If you succeed in that, then there is some issue with the tasks not being submitted to the endpoints. I'd suggest you look through lines of code 311 - 373 in flox/controllers/MainController.py and try inserting logger or print statements to try to identify at which point the failure occurs.
Also, did you try running the examples under flox/examples?

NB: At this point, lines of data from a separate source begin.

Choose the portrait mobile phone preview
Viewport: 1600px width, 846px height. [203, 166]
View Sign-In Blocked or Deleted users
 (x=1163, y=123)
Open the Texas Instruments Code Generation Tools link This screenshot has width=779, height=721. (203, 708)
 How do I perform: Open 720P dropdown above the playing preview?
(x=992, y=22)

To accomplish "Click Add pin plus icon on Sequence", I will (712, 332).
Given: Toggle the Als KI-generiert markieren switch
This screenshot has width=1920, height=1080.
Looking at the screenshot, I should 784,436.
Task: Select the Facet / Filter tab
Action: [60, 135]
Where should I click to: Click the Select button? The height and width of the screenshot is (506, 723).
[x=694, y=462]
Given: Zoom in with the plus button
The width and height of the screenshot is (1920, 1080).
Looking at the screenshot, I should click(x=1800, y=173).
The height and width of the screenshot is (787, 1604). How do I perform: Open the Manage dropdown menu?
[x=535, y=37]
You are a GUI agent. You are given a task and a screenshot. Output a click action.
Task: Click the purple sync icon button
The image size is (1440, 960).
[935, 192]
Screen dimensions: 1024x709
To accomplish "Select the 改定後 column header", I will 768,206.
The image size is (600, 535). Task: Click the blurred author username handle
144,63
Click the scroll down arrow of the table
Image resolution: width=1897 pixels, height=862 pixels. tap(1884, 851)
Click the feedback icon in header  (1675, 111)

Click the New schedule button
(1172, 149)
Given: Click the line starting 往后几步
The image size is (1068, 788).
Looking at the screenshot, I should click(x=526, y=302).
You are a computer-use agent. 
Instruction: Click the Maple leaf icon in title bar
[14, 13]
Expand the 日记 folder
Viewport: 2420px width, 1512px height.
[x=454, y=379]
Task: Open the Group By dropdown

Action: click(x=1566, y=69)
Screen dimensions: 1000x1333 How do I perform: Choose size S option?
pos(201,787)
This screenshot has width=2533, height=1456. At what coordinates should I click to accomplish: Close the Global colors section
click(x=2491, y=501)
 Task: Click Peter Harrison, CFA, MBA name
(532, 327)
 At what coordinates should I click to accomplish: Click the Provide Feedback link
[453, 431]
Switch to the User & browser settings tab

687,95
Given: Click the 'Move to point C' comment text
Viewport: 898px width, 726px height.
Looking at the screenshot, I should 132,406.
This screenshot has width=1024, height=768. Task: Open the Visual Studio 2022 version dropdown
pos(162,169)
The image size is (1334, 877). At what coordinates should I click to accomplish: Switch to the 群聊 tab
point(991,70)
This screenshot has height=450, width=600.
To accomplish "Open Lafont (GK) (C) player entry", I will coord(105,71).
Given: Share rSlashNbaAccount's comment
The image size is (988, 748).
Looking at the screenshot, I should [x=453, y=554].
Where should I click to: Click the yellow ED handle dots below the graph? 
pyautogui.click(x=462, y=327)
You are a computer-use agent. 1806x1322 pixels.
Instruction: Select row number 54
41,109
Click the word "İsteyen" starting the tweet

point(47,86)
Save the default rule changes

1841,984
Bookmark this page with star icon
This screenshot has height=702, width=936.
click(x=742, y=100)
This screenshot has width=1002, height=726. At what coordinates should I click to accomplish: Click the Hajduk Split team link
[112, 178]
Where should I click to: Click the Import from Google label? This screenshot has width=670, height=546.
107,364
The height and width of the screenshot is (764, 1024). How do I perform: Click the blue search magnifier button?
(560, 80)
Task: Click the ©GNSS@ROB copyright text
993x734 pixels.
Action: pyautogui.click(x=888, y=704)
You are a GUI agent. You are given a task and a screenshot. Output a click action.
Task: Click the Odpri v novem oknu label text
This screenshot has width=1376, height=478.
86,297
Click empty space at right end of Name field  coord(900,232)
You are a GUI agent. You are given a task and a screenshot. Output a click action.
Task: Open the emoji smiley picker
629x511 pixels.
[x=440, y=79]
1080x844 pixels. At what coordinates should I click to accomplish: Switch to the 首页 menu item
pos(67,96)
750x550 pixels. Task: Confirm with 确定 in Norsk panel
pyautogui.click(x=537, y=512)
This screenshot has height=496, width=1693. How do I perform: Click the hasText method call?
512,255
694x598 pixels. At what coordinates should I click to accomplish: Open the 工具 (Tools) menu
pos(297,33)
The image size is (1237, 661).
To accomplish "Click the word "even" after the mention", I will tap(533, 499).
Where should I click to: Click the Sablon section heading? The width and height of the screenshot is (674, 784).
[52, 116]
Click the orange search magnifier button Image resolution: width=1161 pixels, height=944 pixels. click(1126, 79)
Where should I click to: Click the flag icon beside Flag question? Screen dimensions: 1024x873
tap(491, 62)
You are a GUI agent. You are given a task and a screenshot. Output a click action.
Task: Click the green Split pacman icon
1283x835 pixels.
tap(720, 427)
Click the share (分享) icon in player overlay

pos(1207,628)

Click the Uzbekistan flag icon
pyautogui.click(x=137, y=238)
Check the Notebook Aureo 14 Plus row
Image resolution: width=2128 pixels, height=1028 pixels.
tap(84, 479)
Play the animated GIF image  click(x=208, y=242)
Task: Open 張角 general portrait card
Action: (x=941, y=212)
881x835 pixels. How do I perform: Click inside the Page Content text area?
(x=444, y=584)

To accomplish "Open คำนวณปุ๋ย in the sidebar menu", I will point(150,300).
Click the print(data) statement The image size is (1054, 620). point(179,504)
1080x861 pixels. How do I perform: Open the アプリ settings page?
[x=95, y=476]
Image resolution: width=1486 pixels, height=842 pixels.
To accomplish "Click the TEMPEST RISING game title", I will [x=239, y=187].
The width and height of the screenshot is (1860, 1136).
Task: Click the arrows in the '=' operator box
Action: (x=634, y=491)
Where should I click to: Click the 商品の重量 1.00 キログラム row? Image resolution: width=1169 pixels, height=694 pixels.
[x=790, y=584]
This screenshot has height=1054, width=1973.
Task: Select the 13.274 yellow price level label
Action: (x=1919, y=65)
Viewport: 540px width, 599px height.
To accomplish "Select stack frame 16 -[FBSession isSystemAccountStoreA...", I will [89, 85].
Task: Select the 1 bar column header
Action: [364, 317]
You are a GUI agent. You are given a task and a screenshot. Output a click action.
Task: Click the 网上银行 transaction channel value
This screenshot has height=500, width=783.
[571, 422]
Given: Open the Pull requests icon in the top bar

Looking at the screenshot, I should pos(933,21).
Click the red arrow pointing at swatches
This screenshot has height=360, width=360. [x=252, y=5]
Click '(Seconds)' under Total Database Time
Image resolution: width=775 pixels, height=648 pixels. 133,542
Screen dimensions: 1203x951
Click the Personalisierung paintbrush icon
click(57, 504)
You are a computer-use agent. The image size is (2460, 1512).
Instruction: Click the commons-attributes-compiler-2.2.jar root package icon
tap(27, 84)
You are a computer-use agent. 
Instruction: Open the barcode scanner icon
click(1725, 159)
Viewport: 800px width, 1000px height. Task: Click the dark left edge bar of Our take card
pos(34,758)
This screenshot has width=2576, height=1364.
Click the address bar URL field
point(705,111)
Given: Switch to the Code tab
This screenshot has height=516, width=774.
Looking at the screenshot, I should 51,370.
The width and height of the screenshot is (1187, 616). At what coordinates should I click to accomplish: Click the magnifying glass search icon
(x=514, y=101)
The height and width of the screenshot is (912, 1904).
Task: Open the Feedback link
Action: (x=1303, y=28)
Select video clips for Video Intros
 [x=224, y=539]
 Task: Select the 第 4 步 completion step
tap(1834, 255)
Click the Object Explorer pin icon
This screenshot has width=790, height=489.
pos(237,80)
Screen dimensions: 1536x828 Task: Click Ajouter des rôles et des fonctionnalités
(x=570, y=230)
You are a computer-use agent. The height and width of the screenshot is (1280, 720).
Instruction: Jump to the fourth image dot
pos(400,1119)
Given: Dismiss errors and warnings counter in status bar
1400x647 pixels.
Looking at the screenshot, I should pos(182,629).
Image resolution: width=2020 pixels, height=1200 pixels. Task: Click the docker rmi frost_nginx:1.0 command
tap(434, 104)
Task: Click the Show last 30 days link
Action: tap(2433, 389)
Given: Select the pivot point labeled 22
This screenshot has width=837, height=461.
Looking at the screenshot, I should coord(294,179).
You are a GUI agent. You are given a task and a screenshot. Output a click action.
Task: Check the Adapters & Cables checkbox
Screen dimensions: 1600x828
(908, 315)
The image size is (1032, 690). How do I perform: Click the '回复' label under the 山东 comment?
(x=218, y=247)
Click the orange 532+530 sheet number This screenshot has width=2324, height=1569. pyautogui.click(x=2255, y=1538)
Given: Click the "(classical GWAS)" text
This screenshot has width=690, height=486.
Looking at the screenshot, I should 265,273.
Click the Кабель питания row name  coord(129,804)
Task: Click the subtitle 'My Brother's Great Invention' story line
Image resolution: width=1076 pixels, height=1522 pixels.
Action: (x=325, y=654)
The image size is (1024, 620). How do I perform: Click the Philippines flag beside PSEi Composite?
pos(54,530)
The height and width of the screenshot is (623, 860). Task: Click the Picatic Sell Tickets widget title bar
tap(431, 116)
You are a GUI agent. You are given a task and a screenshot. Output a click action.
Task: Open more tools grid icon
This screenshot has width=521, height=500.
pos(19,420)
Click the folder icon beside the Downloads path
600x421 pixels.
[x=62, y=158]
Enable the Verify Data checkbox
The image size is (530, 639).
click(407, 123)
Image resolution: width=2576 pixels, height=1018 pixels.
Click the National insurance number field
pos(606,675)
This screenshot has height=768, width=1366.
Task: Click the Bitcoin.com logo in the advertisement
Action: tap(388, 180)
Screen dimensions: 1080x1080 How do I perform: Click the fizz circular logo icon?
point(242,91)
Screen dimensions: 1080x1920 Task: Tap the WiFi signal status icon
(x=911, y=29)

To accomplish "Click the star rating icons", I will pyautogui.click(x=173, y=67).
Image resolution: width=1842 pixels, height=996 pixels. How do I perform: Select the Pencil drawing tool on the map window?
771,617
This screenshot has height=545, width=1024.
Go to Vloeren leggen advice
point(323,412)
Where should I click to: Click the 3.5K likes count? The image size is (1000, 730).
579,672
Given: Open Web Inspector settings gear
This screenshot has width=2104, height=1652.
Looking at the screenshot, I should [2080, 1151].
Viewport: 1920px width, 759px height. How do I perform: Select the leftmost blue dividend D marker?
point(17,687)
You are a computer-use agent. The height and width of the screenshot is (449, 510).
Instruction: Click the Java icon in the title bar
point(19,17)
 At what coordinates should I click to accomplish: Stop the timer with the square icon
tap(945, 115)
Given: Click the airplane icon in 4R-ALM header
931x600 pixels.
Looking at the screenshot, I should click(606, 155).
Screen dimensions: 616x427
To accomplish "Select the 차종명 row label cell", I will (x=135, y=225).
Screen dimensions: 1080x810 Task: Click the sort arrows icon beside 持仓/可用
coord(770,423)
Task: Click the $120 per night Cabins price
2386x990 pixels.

If not, reading instructions for setup might help.
Getting error on quickstart_pytorch.py tutorial with executor_type="funcx": Traceback (most recent call last): File "flox/examples/quickstart_pytorch/quickstart_pytorch.py", line 130, in
main()
File "flox/examples/quickstart_pytorch/quickstart_pytorch.py", line 126, in main
flox_controller.run_federated_learning()
File "/home/edg4/FLoX/flox/controllers/MainController.py", line 563, in run_federated_learning
tasks = self.on_model_broadcast()
File "/home/edg4/FLoX/flox/controllers/MainController.py", line 371, in on_model_broadcast
raise ValueError(
ValueError: The tasks queue is empty, no tasks were submitted for training!